First, I do not nd have never had a diagnosable eating disorder. I do however have pretty significant issues with disordered eating and body image. I mostly engage in binge eating, which I do on average once or twice a week. I overeat on more occasions, but then I either don’t eat so much that it can be considered a binge or don’t feel as though I’ve lost control. You see, I’ve lost sight of what is and isn’t nromal, how much to eat, etc.

To get to a common myth anyway: many people believe that you can only have an eating disorder if you’r thin, and/or that anorexia is the most common eating disorder. In fact, in the Netherlands, there are twnety times more people with eating disorders who have a healthy weight than there are people with anorexia. Binge eating disorder, which is what I am closest to, is the most common eating disorder, followed by bulimia and then anorexia. I still encounter people, including nurses, who say that I “only” overeat, so what’s the big deal? About three years ago, I started occasionally inducing vomiting, and that’s when my eating issue first felt real to me.

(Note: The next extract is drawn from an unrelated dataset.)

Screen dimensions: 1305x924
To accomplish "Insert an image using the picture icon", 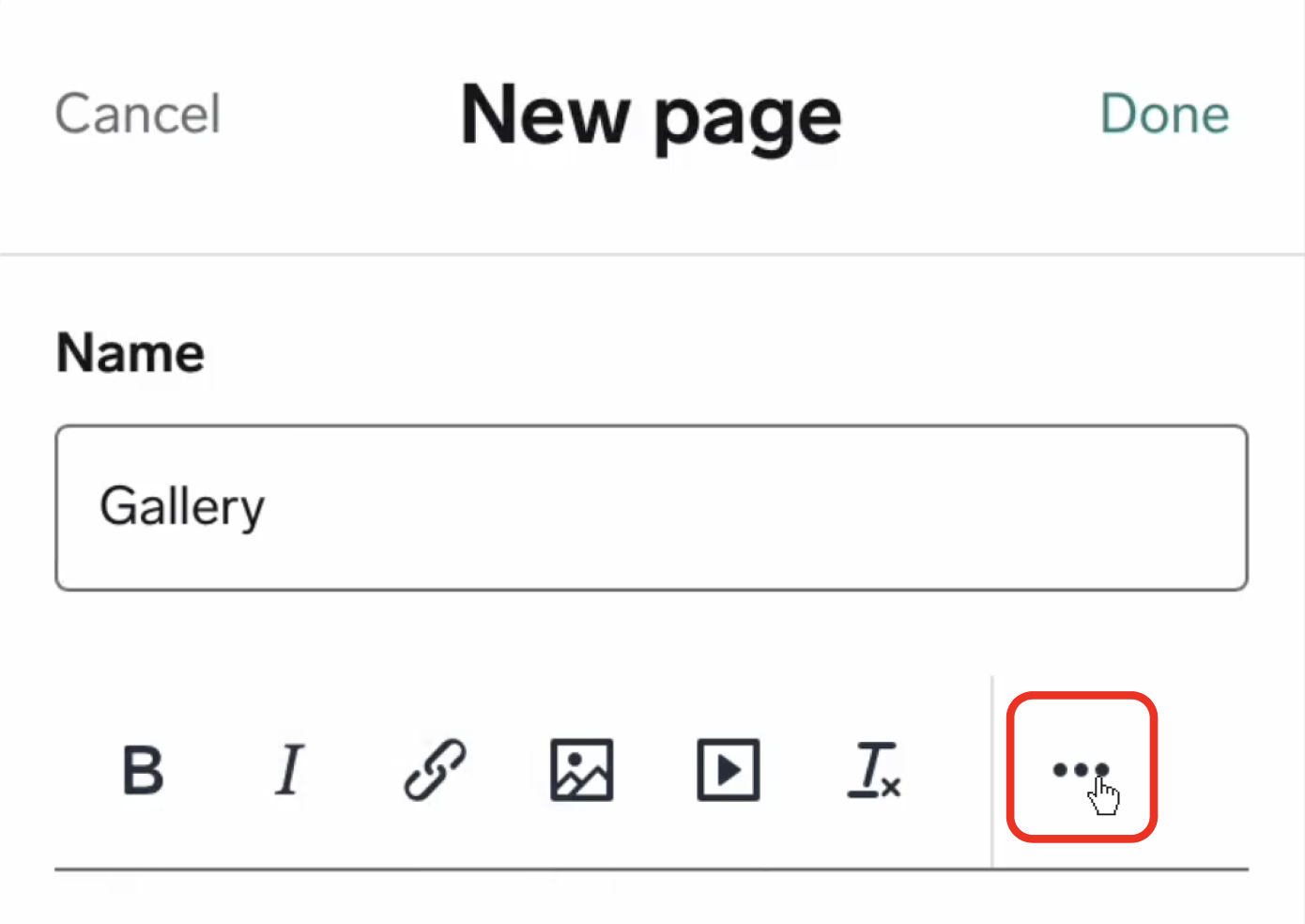I will 581,771.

In reality, I’ve had binge eating episodes since adolescence.

I am overweight. Actually, I’m pretty sure I’m currently obese, but I haven’t weighed myself in months. On the Dutch eating disorder site I participate on, there were topics for discussing underweight and then healthy weight long before the admins finally opened a discussion thread on overweight. Most people believe that eating disorders are something you can overcome by just trying, and this is especially true for binge eating. I won’t say that people don’t minimize the struggles anorexics face, but with binge eating, people often assume that you just like to snack. On the same Dutch eating disorder site I mentioned, there is a blog post on the difference between an eating issue and an eating disorder, and someone who likes high-calorie food is portrayed as the one with the eating issue, while an underweight, restricting person is portrayed as the one with the eating disorder.

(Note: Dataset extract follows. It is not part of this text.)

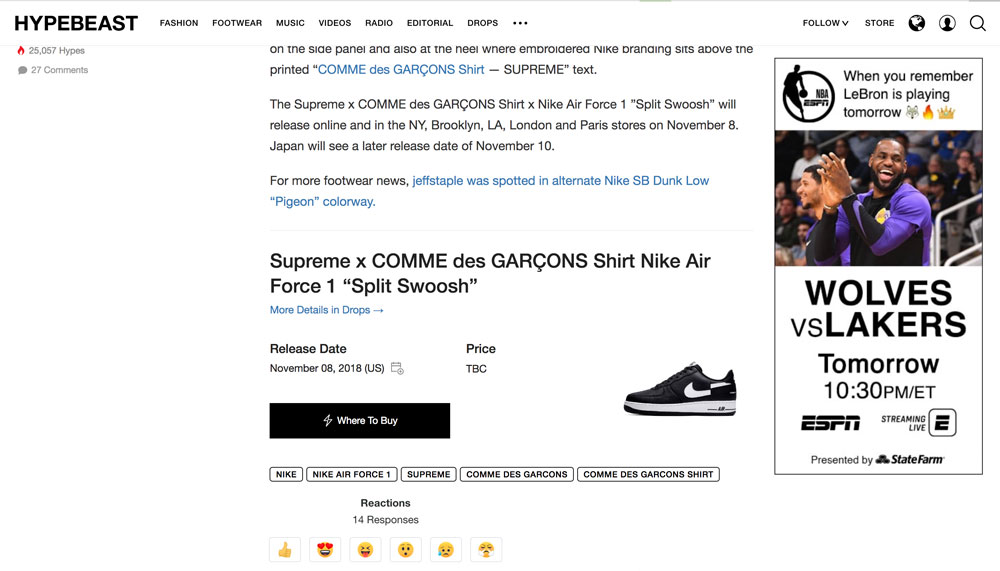
Task: Expand the more menu ellipsis
Action: tap(520, 23)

Let’s get one thing straight: you can have any weight and have an eating disorder. You can also display any number of eating-related behaviors and have an eating disorder. Examples of eating disordered behaviors include bingeing, purging, restricting, but also having rigid rituals or rules around eating. I know that rituals around eating dono’t mean you have an eating disorder per se, but they may be a sign of eating issues and they can interfere with healthy food intake and daily life. For example, if you’re so self-conscious about your weight (whether you actually are overweight or underweight or not) that you don’t want to eat in other people’s presence, this can lead to a lot of problems in your social life and can also mean you get less food into your body than you need, even if you’re not consciously restricting. Also, eating only a select number of foods or food types can be very unhealthy. I’ve heard of something called selective eating disorder, but this is not recognized by clinicians at this point. In my own experience, this habit interacts with my binge eating behaviors. For example, if I’ve had something for lunch that I don’t like (and I’m a very picky eater I’m told), I run a high risk of bingeing later in the day.

Lastly, I want to dismantle one myth that isn’t applicable to me personally: that eating disorders only affect white adolescent females. (Well, okay, I’m not an adolescnet anymore, but I’m white and I’m female.) There was a Dutch study in 2012 that asked around 250 high school boys about their eating and body image. As many as 25% had eating disorder features, including calorie counting (13%), being significantly underweight (10%) and laxative abuse (2%). This study showed the fact that eating disorders are probably underrecognized in males.